Rental properties: SQM Research data shows rental crisis is getting worse not better


Since the rental crisis began in the nation’s capital cities back in 2021, it has been the thorn in the side of millions of Australians. Vacancy rates have dropped to historic lows and rents have set off for the moon.

Earlier in the year there was some potential signs that the crisis may draw to a close in the not-too-distant future, as rental vacancy rates began to rise in most capital cities across the nation.

In short, order rental price growth began to moderate, raising hopes that in time the resurgence in sharehousing and more Australians returning home to live with Mum and Dad, would return the market to a degree of balance.

However, recent data from private providers has been far less encouraging. According to data from SQM Research, the rental vacancy rate fell or remained the same in all the state capitals in August. Meanwhile asking rents across the capitals were up 0.2 per cent for the month and 16.1 per cent over the past year.

Louis Christopher, managing director of SQM Research, said: “After the slight easing in vacancies over the first half 2023, this is somewhat of a disappointing result for tenants. Clearly, acute rental shortages remain with us. And besides more people grouping together to share the burden, there is no significant solution on the horizon.

* _Exercise brief_
Carry on the article about Australia's worsening rental crisis, picking up right after its last sentence. The items that follow were drawn from a separate source.

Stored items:

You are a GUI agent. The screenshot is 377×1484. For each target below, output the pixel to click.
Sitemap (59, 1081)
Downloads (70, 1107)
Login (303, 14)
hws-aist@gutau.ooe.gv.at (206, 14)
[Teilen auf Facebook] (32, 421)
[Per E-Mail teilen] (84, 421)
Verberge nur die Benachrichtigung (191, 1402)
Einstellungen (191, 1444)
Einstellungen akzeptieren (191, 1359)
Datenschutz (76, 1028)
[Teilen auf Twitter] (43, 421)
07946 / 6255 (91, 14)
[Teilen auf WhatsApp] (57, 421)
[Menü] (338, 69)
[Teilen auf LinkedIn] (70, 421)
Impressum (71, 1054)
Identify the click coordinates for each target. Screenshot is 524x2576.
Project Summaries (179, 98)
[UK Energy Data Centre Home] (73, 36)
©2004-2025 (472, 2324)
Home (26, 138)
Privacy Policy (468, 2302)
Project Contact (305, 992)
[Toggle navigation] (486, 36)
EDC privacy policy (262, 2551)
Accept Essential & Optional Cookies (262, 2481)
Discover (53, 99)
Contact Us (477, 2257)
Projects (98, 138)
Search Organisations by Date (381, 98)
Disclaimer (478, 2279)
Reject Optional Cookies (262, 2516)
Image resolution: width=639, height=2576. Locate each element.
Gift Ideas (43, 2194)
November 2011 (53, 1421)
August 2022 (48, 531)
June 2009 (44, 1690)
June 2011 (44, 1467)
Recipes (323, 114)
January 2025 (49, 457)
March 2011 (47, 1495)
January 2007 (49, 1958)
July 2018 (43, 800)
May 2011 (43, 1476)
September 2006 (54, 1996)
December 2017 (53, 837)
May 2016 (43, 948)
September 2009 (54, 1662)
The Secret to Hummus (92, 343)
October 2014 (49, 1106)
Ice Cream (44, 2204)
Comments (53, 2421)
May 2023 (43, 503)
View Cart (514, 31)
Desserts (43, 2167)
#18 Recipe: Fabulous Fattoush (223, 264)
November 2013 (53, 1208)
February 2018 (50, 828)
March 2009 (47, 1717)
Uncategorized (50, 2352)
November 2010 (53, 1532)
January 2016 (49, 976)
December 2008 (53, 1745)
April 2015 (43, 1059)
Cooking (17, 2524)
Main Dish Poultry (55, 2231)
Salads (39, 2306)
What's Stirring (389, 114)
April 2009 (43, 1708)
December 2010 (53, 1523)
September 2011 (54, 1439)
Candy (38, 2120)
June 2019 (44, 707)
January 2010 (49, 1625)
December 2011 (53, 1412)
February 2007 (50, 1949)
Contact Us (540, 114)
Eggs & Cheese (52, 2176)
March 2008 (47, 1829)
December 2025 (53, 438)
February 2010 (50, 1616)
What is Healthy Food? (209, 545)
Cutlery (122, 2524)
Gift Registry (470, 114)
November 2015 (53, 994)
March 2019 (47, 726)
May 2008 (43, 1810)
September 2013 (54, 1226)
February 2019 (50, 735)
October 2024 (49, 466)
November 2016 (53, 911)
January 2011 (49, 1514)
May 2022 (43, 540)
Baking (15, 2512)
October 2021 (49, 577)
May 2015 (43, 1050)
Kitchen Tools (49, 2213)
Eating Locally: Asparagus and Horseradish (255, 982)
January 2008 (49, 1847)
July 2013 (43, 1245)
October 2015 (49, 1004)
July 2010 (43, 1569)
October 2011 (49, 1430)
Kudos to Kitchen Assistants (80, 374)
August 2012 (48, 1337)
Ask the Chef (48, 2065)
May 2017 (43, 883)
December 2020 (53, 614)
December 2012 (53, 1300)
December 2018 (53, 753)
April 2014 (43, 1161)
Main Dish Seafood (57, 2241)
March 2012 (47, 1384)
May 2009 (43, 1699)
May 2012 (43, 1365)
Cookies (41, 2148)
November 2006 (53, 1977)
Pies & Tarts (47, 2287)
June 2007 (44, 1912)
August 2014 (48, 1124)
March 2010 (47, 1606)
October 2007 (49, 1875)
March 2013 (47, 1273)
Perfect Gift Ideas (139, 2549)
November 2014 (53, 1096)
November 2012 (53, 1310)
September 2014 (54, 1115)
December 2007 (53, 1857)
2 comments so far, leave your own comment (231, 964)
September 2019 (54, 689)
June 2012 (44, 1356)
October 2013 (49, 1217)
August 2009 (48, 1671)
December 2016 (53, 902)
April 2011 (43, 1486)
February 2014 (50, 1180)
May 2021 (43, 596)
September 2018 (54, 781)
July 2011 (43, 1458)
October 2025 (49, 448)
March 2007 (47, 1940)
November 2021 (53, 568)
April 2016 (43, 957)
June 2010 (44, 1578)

* _The answer_
“Australia currently has, by far, the fastest growing population for any OECD country and clearly the rampant increases are currently breaching the country’s capacity to house all our people.”

In their August Rental Market Insight report, Proptrack had similar findings. At a capital city level the rental vacancy rate fell by 0.12 per cent for the month, with all the capitals seeing significant falls with the exception of Darwin.

PropTrack also noted that the trend of rising vacancy rates in regional areas was also drawing to a close, with all states with the exception of Tasmania seeing falls in their vacancy rate.

PropTrack Economist Anne Flaherty: “There are no signs rental conditions are easing, with the vacancy rate now sitting below 1 per cent in three of Australia’s capital cities. Across Australia, the share of available rental properties has fallen by more than half since the start of the pandemic.

“Rents are predicted to continue rising off the back of these incredibly low vacancy rates, which are driving up competition for properties.”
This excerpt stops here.